Baby planners help parents weed through the options for everything from what kind of delivery to have to how to breastfeed. They also handle the myriad details involved with baby’s arrival, such as registering for gifts, preparing birth announcements and setting up the nursery. In addition to working one-on-one with clients, many baby planners also offer courses to help moms get ready. Companies can charge from pricey custom hourly rates to more affordable “package” courses or assistance.
Bravo’s cable show “Pregnant in Heels,” which follows a maternity concierge named Rosie Pope, has popularized the baby planner concept. The fact that more moms today live far away from families is helping drive the concept, as are several other factors. Competition among parents to give their kids the best of everything starting at birth, older moms who have successful careers and the money to pay a planner to handle the research, and adoptive parents who may get last-minute notice that a baby is available without the usual nine months to prepare for an infant’s arrival are all hot markets for baby planners’ services.

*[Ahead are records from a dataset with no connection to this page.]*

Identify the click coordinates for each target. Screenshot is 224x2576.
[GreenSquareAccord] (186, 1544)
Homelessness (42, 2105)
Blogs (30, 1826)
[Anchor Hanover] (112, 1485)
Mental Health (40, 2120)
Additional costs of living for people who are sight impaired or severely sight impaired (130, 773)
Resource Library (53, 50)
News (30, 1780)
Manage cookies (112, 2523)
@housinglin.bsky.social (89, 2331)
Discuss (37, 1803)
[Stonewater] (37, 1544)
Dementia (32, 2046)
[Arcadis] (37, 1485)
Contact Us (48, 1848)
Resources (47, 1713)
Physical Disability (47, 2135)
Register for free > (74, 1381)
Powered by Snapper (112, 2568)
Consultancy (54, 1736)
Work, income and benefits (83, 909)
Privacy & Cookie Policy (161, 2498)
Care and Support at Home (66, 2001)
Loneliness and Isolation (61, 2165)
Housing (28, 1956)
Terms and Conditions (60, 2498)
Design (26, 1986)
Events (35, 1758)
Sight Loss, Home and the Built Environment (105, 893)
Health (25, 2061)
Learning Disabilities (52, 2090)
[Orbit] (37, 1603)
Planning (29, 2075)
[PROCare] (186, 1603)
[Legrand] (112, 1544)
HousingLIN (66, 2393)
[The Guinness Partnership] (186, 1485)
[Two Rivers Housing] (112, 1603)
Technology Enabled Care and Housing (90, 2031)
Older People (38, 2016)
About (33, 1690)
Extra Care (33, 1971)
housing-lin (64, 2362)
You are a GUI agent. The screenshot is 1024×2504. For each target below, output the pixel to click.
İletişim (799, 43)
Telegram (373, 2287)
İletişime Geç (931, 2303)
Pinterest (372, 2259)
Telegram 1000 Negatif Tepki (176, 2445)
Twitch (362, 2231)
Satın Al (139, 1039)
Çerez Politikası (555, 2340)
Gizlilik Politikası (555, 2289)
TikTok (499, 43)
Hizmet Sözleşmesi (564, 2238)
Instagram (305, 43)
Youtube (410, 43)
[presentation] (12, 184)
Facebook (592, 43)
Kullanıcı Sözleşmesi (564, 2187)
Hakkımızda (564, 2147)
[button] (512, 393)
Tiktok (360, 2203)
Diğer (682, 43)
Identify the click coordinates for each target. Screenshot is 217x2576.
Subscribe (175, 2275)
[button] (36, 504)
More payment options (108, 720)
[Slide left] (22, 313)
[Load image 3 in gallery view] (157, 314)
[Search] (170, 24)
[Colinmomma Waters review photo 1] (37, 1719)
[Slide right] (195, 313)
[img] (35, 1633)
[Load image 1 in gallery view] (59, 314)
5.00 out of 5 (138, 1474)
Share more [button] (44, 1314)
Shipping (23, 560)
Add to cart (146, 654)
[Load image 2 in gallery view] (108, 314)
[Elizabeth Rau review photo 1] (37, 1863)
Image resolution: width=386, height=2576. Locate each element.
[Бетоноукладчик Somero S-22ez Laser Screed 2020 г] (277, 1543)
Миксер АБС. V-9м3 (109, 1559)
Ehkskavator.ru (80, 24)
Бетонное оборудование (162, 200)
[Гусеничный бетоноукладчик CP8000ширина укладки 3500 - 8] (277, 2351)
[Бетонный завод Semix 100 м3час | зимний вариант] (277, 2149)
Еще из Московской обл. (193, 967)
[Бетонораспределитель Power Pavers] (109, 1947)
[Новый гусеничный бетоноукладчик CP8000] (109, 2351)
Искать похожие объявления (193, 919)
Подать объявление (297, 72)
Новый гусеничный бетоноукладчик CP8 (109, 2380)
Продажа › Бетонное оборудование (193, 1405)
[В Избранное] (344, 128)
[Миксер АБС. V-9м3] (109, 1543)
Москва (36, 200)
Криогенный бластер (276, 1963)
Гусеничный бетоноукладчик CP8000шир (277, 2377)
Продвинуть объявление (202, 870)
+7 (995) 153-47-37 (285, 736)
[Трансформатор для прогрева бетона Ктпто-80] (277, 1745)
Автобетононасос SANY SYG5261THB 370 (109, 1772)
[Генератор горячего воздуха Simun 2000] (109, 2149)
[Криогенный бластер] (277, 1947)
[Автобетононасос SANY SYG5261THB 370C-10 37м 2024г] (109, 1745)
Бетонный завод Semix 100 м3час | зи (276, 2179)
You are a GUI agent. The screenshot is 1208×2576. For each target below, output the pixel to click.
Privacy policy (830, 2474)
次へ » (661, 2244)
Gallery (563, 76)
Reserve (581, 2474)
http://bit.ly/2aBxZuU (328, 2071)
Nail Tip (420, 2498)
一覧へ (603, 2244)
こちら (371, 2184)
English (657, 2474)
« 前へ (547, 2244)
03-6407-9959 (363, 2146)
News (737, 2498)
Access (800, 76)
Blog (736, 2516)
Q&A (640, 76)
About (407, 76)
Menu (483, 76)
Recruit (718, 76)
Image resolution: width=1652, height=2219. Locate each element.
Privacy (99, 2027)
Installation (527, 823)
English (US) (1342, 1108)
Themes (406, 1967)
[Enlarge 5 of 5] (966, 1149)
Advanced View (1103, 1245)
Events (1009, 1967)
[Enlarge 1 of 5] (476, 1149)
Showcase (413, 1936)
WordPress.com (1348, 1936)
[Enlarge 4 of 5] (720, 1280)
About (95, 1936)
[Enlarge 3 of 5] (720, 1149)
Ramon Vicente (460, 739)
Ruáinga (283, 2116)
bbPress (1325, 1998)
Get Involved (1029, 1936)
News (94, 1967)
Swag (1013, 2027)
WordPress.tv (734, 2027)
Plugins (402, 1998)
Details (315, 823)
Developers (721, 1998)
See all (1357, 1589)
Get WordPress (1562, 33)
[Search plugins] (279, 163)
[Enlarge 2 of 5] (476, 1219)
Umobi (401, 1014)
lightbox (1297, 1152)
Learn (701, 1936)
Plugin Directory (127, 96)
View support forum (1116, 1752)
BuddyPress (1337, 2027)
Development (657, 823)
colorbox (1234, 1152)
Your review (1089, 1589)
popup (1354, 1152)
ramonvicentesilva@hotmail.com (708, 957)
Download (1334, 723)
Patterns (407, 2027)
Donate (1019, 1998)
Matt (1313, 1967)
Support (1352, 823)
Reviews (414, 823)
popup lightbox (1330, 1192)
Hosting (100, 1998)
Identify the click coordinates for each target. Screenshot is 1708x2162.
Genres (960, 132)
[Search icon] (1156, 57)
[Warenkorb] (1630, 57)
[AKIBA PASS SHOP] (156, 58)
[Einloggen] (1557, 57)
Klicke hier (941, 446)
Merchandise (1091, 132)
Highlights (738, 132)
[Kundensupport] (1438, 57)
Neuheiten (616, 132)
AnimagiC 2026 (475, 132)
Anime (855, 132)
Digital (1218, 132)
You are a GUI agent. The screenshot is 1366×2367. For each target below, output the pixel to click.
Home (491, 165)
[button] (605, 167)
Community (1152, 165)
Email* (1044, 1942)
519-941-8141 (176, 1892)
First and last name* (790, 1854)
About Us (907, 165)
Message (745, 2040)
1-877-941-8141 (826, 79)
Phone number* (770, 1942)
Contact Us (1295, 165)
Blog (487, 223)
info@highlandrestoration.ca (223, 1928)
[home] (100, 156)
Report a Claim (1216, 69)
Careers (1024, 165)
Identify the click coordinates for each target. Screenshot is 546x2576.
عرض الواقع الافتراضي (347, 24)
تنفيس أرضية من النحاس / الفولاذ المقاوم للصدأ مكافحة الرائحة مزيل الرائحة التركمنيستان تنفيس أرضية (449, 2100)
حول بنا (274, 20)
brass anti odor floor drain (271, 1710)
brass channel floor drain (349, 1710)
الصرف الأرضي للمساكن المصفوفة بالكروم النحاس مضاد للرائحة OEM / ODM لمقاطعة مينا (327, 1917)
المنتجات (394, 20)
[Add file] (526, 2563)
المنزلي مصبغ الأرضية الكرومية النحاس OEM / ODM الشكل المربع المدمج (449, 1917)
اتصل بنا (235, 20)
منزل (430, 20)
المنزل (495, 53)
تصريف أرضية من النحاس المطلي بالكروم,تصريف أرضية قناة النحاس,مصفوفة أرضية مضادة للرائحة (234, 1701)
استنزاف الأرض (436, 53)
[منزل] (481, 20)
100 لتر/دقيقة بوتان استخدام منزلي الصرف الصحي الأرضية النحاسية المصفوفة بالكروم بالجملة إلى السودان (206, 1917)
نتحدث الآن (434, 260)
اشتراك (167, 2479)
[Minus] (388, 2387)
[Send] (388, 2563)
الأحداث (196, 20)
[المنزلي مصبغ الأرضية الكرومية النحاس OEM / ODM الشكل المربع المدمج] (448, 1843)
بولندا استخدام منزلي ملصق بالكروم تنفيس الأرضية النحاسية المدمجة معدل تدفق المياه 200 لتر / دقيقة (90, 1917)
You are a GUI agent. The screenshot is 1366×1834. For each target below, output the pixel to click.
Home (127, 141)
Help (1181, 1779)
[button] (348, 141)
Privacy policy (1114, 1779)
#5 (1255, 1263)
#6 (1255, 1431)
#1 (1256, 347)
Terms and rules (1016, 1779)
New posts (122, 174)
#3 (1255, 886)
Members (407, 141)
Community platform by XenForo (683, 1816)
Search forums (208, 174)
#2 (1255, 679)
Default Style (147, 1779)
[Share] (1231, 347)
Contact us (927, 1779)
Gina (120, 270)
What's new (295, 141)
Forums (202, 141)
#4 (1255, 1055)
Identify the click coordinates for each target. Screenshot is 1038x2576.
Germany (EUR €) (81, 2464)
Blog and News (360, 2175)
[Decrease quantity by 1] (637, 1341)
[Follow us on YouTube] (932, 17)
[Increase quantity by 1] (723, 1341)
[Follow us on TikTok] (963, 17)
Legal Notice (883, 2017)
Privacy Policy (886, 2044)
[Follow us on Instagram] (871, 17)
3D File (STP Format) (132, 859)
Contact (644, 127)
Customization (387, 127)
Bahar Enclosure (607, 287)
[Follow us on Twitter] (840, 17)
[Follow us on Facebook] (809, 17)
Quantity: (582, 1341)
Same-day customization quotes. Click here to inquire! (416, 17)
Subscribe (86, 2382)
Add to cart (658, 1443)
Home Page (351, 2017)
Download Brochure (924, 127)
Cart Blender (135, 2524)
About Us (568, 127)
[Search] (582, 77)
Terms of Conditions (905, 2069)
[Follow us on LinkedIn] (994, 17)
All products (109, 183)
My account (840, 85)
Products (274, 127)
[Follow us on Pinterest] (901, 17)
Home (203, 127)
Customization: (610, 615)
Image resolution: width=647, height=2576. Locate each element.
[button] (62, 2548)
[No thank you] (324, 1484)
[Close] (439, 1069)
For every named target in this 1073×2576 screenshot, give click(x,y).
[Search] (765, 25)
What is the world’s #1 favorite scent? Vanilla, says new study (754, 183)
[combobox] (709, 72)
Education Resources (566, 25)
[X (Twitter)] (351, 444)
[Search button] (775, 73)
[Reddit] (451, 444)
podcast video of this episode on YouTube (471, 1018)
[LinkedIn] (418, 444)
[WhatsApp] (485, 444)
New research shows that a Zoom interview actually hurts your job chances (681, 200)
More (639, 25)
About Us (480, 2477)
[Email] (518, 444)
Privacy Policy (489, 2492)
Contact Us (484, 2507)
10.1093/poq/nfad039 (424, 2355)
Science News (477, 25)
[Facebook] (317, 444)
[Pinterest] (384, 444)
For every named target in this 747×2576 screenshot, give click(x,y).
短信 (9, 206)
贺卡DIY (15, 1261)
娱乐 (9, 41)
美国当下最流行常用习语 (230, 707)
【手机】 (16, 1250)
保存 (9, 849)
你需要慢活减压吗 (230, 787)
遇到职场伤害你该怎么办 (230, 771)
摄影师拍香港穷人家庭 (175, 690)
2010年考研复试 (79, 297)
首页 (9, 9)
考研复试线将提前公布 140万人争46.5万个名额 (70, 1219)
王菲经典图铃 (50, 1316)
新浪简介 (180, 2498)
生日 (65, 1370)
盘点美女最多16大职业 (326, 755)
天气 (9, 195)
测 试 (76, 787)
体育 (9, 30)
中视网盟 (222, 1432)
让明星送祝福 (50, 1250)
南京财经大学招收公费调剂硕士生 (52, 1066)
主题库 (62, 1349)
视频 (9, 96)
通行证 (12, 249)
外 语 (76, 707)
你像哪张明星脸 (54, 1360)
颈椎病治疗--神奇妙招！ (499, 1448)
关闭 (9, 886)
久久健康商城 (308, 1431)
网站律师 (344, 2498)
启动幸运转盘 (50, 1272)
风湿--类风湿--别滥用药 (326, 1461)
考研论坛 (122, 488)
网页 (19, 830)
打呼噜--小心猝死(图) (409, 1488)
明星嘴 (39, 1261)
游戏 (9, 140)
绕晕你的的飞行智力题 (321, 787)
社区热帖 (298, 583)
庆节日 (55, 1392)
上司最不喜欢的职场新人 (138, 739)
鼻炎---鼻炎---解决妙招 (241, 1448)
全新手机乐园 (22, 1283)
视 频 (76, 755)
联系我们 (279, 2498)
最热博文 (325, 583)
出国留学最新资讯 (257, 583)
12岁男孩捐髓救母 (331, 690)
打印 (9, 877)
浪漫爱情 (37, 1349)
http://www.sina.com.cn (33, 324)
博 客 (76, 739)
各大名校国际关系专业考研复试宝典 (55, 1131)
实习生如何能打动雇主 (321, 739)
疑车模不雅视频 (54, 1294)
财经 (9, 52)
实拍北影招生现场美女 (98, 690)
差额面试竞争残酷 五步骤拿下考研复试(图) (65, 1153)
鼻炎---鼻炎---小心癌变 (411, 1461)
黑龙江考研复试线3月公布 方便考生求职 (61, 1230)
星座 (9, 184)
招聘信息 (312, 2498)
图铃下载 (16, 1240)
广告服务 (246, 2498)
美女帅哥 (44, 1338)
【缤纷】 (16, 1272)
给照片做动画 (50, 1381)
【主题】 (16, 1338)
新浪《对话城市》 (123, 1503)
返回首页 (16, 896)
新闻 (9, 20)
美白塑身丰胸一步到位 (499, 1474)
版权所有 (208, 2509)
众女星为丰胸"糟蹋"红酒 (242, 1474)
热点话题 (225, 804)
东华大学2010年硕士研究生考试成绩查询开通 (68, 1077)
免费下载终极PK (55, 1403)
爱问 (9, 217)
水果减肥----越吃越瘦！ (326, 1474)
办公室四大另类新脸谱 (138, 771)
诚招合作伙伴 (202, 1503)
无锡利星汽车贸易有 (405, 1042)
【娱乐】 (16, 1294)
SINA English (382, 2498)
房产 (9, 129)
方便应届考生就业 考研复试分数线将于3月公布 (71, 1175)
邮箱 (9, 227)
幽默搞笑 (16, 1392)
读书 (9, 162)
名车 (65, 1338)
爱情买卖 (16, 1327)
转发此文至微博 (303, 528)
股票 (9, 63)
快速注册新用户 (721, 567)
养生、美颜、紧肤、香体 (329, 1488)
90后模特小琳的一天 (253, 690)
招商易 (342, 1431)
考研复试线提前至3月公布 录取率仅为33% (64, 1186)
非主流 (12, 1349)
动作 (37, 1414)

International Baby Planner Association and International Maternity Institute are just two organizations that have sprung up to help planners learn the ropes. Baby planning businesses aren’t suited for every part of the country, of course. They’re most likely to thrive in upscale areas where parents with disposable income abound. But since this industry is still in its infancy, if you find the right location, there’s plenty of room for growth.